The next week or two may put that to the test. Levels in the St. Vrain have been rising as a delayed snowmelt hits the creek. Near Lyons, the river lingered on either side of 450 cfs for much of the day— the “warning” level is 1,250, with capacity at 2,500 — with the possibility of thunderstorms every day through Sunday to add still more.

But in the Button Rock area, two facts grab the attention. The first is how clear the St. Vrain’s water is, free of the chocolate murkiness that would indicate choking debris. The second is the number of places where the water isn’t — the stream-molded boulders where a channel used to be, or the receded banks of Ralph Price Reservoir, lowered by city workers to clear flood-swept trees from the lake.

That reservoir now holds 12,000 acre-feet of water. When full, it can carry 16,000. On first arriving on its shore, three large piles of wood can be seen, last remnants of the logjam that once plugged the inlet. Some wood remains, Huson and Rademacher said, but not enough to interfere with runoff.

That doesn’t mean the river is perfectly safe, especially as more water comes into the channel.

“Stay back away from the streambed itself,” Huson urged, noting that parts of the banks may be less stable than before and break away without warning. “You just don’t know how the streambed is going to react to the increased stream flow. And you don’t know what might be coming down the stream.”

The flow of money has been just about as uncertain. City officials have estimated the total cost of flood-related work at $152 million. So far, Rademacher said, Longmont has about $11.5 million in projects deemed eligible for aid by the Federal Emergency Management Agency. About $7.5 million has been spent by the city. But of the FEMA-approved money, only about $250,000 has been released by the state.
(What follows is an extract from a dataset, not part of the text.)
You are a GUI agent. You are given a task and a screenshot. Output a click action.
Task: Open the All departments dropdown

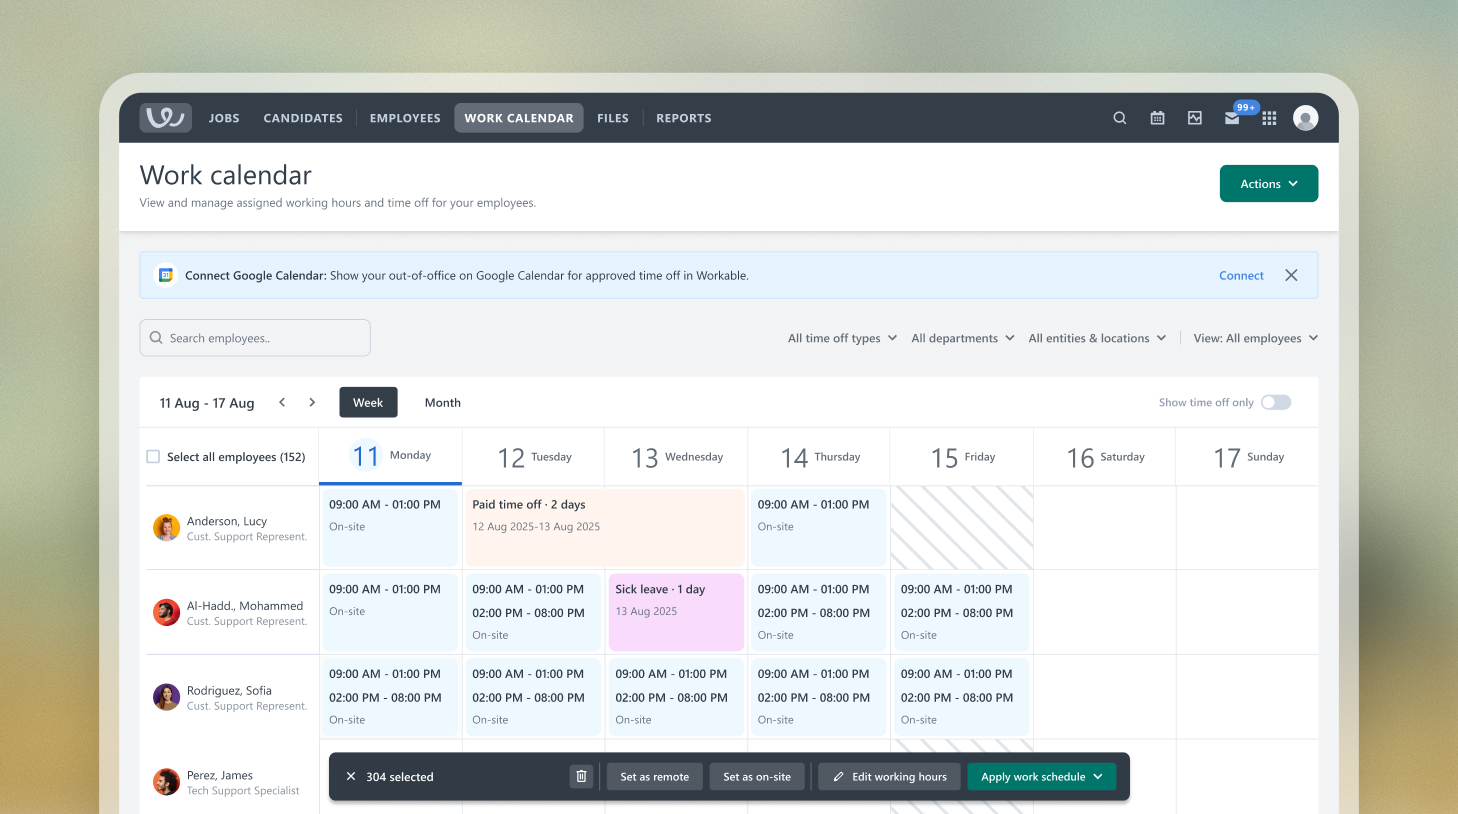tap(962, 338)
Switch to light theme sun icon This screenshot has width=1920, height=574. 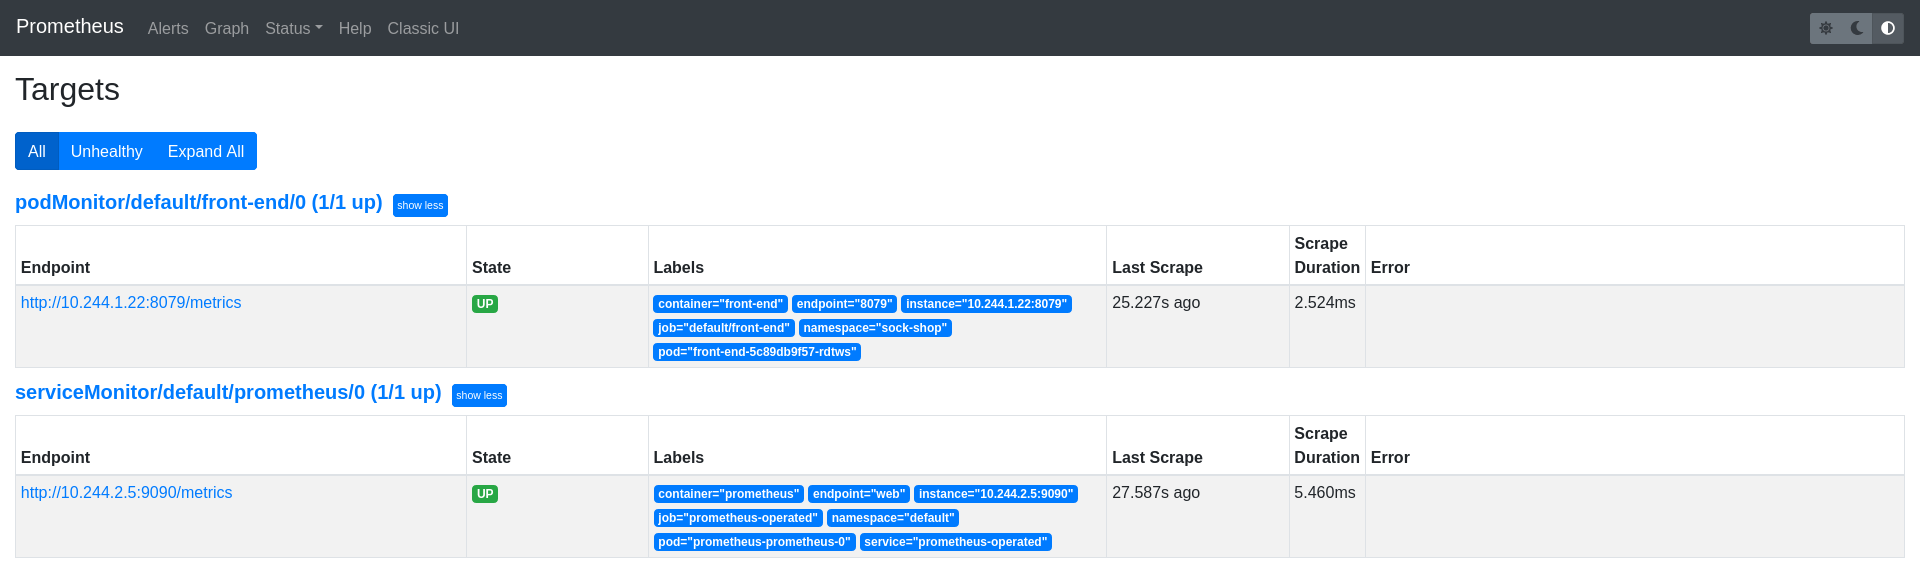[1826, 28]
In March, the Colorado Division of Homeland Security and Emergency Management hired Deloitte, one of the “Big Four” accounting and audit firms, to help break the bottleneck. City Manager Harold Dominguez said Deloitte has now set up an electronic system for reimbursements and that Longmont has turned in a number of submittals.

“They said we should see something in 30 days,” Dominguez said. That clock started about two and a half weeks ago.

“We’re thinking Christmas in June,” Rademacher joked.

The city has also become part of a FEMA pilot program introduced during Hurricane Sandy. Normally, the city would lay out a project, and get money that could be used only for those expenses. Under the “alternate procedures” program, some of that money can be reassigned for other flood needs by city officials.

The tradeoff? It’s a one-time payout.

For example, it’s currently estimated that removing granular debris from Ralph Price Reservoir will cost $4.5 million. FEMA can reimburse up to 75 percent of an eligible expense, which in this case, would be $3.375 million. If the city applied for that amount through traditional channels, it could only be spent on that debris — but if the estimates were off and the cost came in higher, FEMA could reimburse more.

By contrast, if the project were submitted under the pilot program, Longmont could get that $3.375 million and spend some of it on other flood-related needs. But that price estimate is final; if Ralph Price’s cleanup proved more costly, tough; it can’t be resubmitted.